Actually, the first thing I bought, was this gorgeous combed top of Merino and silk blend, from Q-art.  The second I saw the lighter ball, I had to have it.  She only had 1 of this color, so I bought a second one in a kind of darker sister color.  I’m sure they will look great together if I want to end up using them together.  I haven’t spun with silk yet, and I think it’s going to be more challenging than the merino and blue faced leicester I’ve spun so far.  It’s going to be fun to try out!

Lastly, I bought this 50g group of rollags, in the first photo at the top of the post.  I can’t remember the name of the shop I got them from. These are to practice long draw drafting.  The videos I’ve seen of people doing this, well, they make it look so easy.  I don’t think it’s easy.  But I want to try.

Oh and I also bought a jar of hand cream and anti-moth spray.  And that was it.  I really wanted to buy some Texelse wool to spin, but no one had any.  Not a one.  That was a surprise.

We got there early and as we were leaving at noon, there were a lot of people still arriving, so I guess we missed the crowds.  Also fine!  We drove to Oss and had lunch there and then came home.

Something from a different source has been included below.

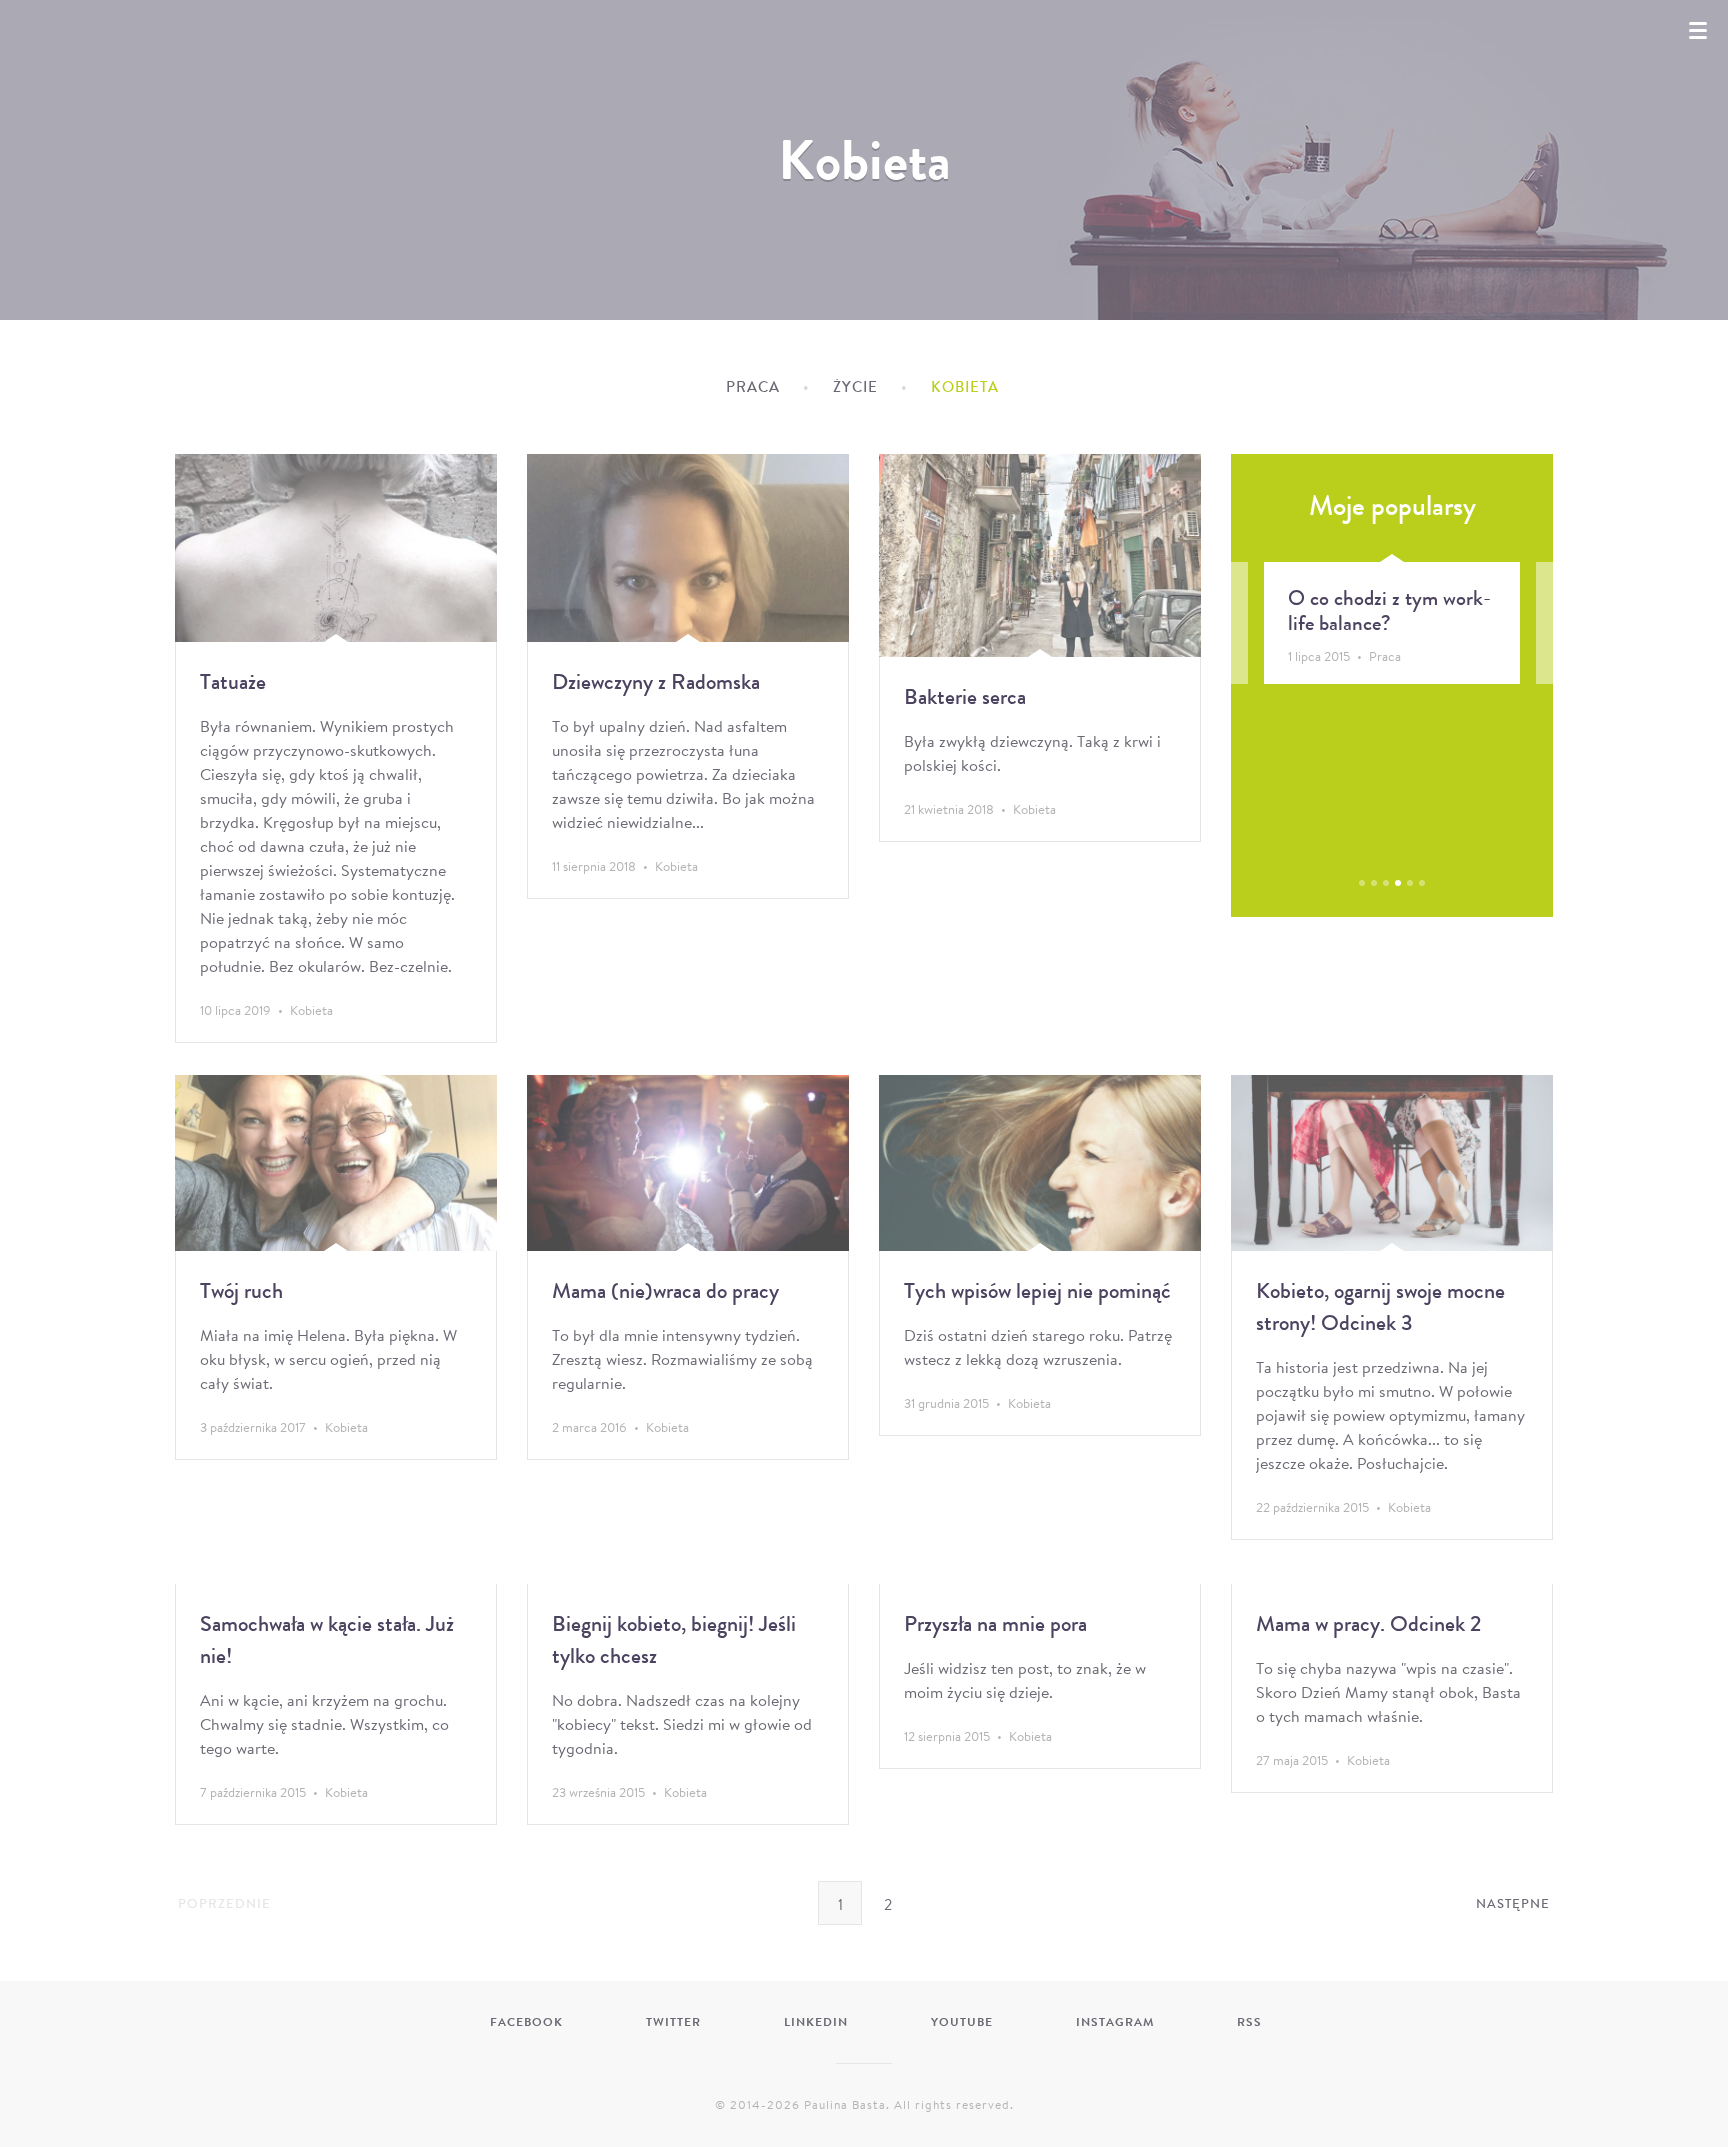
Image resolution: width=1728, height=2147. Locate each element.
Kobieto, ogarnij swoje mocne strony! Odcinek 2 (1430, 623)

And now I need to show you what else I recently bought to spin and just got in the mail from Fondant Fibre in England.  All of these items were on sale in her web shop and after paying shipping from England (which is very reasonable compared to postage prices in NL), it was all a bargain.

I got this cute dark pink and white merino/nylon blend, which I’ve already started spinning.  I am hoping to make some nice 3ply (my first 3ply) from it.

I also bought this batt of Shetland wool, white yak, and silk blend. Wow!

She also had some sock yarn on sale and how could I pass up a skein of sock yarn in a nice color way for £7?

AND she threw in a little sample of some special fiber to try out. This is blend of Norwegian wool and bamboo she calls Norboo.  Hmmm. Interesting.  I really recommend her web shop for some lovely fibers to spin up. Great service too.

And now it’s time to stop writing and start spinning! I can’t wait to get my hands into all this fluffy stuff!  More photos to come as I make my way through it.

Weversmarkt

Today was the yearly Weversmarkt in Hoorn (weavers market).  There were, at last count, 140 vendors selling everything from weaving looms and supplies, to knitting yarn, to felting stuff, buttons, spinning supplies and more.  We were 7 and stayed all day.  Luckily it was sunny and very warm all day!

I bought a few things.

Two skeins of Kauni in blues, purples and greens and a skein of grey to go with it.  I’m going to make a “swing knitting” shawl with that.  I bought 2 skeins of undyed sock yarn for, well, dying.  I bought a pair of felted baby shoes my hair dresser (her baby of course).  And buttons.  Just look at how fabulous these buttons are!

And I bought a hat.  I don’t wear hats, but this hat is just perfect.

Here are some photos from the day….

You can see all my photos from the day here.  I will definitely go again next year. This was the best market I’ve been to in the Netherlands, for what I’m interested in anyway.  I didn’t get to try any spinning on a wheel, but I did get to see a few, which was also pretty interesting.  I’m still thinking about getting a wheel.  Yes, I need a new hobby like a need a hole in my head, but that’s never stopped me before!

Road Trip

Next Saturday I’m making the long train trip to this event.  I’m very tempted to go by car, because I have a new car, but N. has convinced me that we should go by train so we can knit.  Knitting trumps driving a new car.

I’m not sure if there will be a lot of knitters that I know going to this event.  It’s pretty far away.  It’s going to take us 3 hours by train to get there (only a little over 2 hours by car however).  Dutch people think that traveling an hour to go somewhere is already a big deal.

The event is held in a “manege” or horse arena.  It will be cold.  It will be full of people and wool so I hope that we heat the place up with our enthusiasm and woolliness.  I’m hoping to find some really nice local yarn (which is a new thing actually) and some interesting sheep breed specific yarns.

If you live in the Netherlands, or northern Germany, or even northern England, make a fun day trip out of this and come along.  It’s good to support our local wool!